To address the computational efficiency and scalability of generative classification, I worked together with visiting PhD student Michal Zajac. Initially we looked at different ways of sharing parts of the class-specific generative models, but we ended up developing a novel approach for class-incremental learning that is closely related to generative classification, but a lot more scalable and efficient. This novel approach, which we called Prediction Error-based Classification (PEC), is based on the prediction errors of shallow, class-specific networks that are trained to mimic the output of a random teacher network. The attached figure schematically illustrates the difference between discriminative classification, generative classification and our newly proposed approach of prediction error-based classification. This approach obtained remarkably strong performance on a variety of class-incremental learning benchmarks, while being substantially more computationally efficient than generative classification. Besides its strong performance, a nice feature is that this approach can also be motivated as an approximation of a classification rule based on Gaussian Process posterior variance.

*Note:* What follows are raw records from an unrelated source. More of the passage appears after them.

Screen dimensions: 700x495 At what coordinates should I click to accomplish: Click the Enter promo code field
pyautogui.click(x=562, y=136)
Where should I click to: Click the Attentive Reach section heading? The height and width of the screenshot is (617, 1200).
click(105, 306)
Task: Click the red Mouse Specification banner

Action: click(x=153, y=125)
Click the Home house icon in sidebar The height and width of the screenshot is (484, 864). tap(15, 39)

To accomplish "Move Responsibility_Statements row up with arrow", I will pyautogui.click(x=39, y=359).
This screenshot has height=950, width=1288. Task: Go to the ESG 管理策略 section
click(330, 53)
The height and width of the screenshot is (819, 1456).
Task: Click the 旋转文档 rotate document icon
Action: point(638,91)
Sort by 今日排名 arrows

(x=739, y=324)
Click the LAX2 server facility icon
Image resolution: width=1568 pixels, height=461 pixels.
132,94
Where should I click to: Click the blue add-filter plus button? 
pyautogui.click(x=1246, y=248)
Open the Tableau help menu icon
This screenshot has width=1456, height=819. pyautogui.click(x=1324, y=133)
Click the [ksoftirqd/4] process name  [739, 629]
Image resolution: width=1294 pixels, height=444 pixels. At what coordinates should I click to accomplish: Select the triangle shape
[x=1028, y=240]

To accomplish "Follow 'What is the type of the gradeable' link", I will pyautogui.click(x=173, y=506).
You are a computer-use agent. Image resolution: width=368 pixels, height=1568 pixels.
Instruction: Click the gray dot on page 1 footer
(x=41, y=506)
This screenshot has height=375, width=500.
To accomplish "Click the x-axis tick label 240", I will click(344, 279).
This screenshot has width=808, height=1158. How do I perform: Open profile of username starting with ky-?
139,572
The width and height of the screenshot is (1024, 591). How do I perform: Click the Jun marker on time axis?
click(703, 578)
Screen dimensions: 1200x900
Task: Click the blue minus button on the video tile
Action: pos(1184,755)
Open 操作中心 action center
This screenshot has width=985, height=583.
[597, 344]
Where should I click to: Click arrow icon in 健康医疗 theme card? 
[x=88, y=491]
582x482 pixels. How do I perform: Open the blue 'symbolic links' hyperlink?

Initially as a side-project, in collaboration with PhD student Matthias De Lange, I explored the continual evaluation for continual learning. (As opposed to evaluating performance at the end of training each task, as until then had been the norm.) Doing so, we discovered an intriguing phenomenon: when starting to train on a new task, state-of-the-art continual learning methods (e.g. replay, regularization) suffer temporary but substantial forgetting of previously learned tasks. We called this phenomenon the “stability gap”. The stability gap is problematic for safety-critical applications in which sudden drops in performance can be harmful, but it is also indicative of inefficient optimization.
With my PhD student Timm Hess, I dived deeper into the stability gap. Remarkably, we showed that the stability gap consistently occurs even with incremental joint training, which can be seen as the “upper bound” of most current continual learning methods (e.g. replay, regularization). Based on this finding, we argue that continual learning needs to develop new kinds of methods, which focus on changing the way in which optimization is done in continual learning problems.
Finally, another outcome of this fellowship has been that in a collaboration with Nicholas Soures and Dhireesha Kudithipudi from UT San Antonio, I wrote an invited book chapter for the major reference work “Learning and Memory: A Comprehensive Reference” on continual learning and catastrophic forgetting.
(1) Prediction error-based classification (abbreviated as PEC) is a new approach that demonstrates strong performance on a variety of class-incremental learning problems, without the need to store data and with relatively low computational costs.
(2) The discovery of the stability gap. The stability gap is the intriguing phenomenon that successful state-of-the-art continual learning methods (e.g. replay, regularization) still suffer from substantial forgetting when starting to learn something new, except that this forgetting is often only temporary and recovered during continued training.